La situation en Europe est sombre. Les dirigeants européens sont pris dans une réaction de « combat ou fuite » et doivent décider s’ils doivent fuir et se cacher ou envoyer des troupes en Ukraine pour combattre la menace venue de l’Est. La terreur existentielle d’Emmanuel Macron et de ses complices toxiques et narcissiques au sein de l’UE n’est fpas étrangère.

Pour beaucoup, la manière dont l’UE a géré son économie depuis le début de la guerre en Ukraine reste un mystère. Depuis, l’économie de la zone euro a été frappée par deux chocs différents. Le troisième choc, qui est peut-être le plus grave, est encore à venir. Tous ces chocs sont le résultat direct de la politique européenne.

Le premier choc a été l’augmentation des prix (et de la disponibilité) de l’énergie suite aux sanctions contre la Russie. Ce seul choc a décimé la compétitivité de l’industrie européenne, et de nombreuses grandes entreprises dans la partie la plus importante de la chaîne de valeur, notamment dans les industries de base et la fabrication avancée, ont soit cessé leurs activités, soit fait leurs valises et quitté l’UE. Des milliers de petites entreprises (et pour la plupart familiales), notamment en Allemagne, ont soit déjà fait faillite, soit sont sur le point de faire faillite.

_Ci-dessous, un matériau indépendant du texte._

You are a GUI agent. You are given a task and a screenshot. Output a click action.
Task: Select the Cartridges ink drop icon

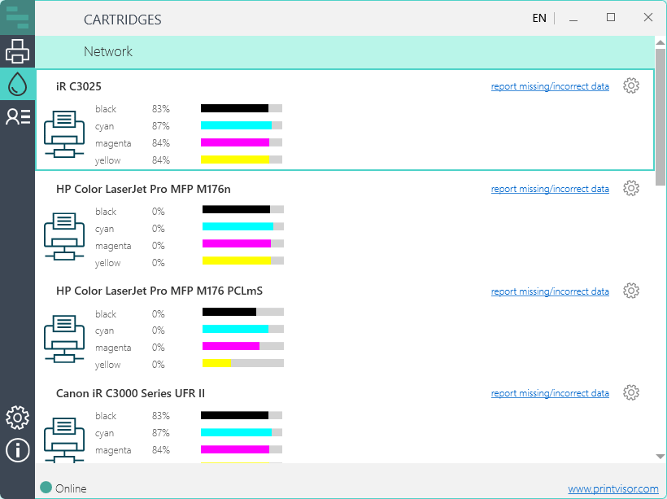[17, 84]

Cela aura de graves conséquences pour la partie « services » des économies de la zone euro, ainsi que pour les finances publiques et la capacité à maintenir l’État-providence européen.

Le deuxième choc est l’attaque réglementaire et bureaucratique évidente et généralisée de Bruxelles contre les entreprises européennes et des pans entiers de l’économie de la zone euro. La charge réglementaire imposée aux entreprises européennes est si lourde que nombre d’entre elles ne peuvent plus guère opérer. Par des astuces techniques et des lois bizarres, l’agriculture européenne est littéralement détruite par la faillite des agriculteurs et les investissements dans de nouveaux projets énergétiques sont empêchés. L’industrie automobile, un secteur clé en Europe, semble également vouée à la démolition, puisque Bruxelles prévoit, selon les rapports, de doubler le coût de possession et d’utilisation d’une voiture dans les prochaines années. Je pourrais en dire plus, mais il est clair que ces mesures renforcent massivement le choc des prix de l’énergie provoqué par les sanctions contre la Russie.

Il est mystérieux pour toute personne raisonnable de comprendre pourquoi l’UE a décidé de renforcer l’effet des sanctions en provoquant une nouvelle destruction des économies européennes. Avant de nous pencher sur cette folie manifeste, jetons un coup d’œil sur l’avenir et examinons le choc numéro trois, qui frappera très probablement l’Europe (et l’Occident tout entier) à un moment ou à un autre dans les années à venir.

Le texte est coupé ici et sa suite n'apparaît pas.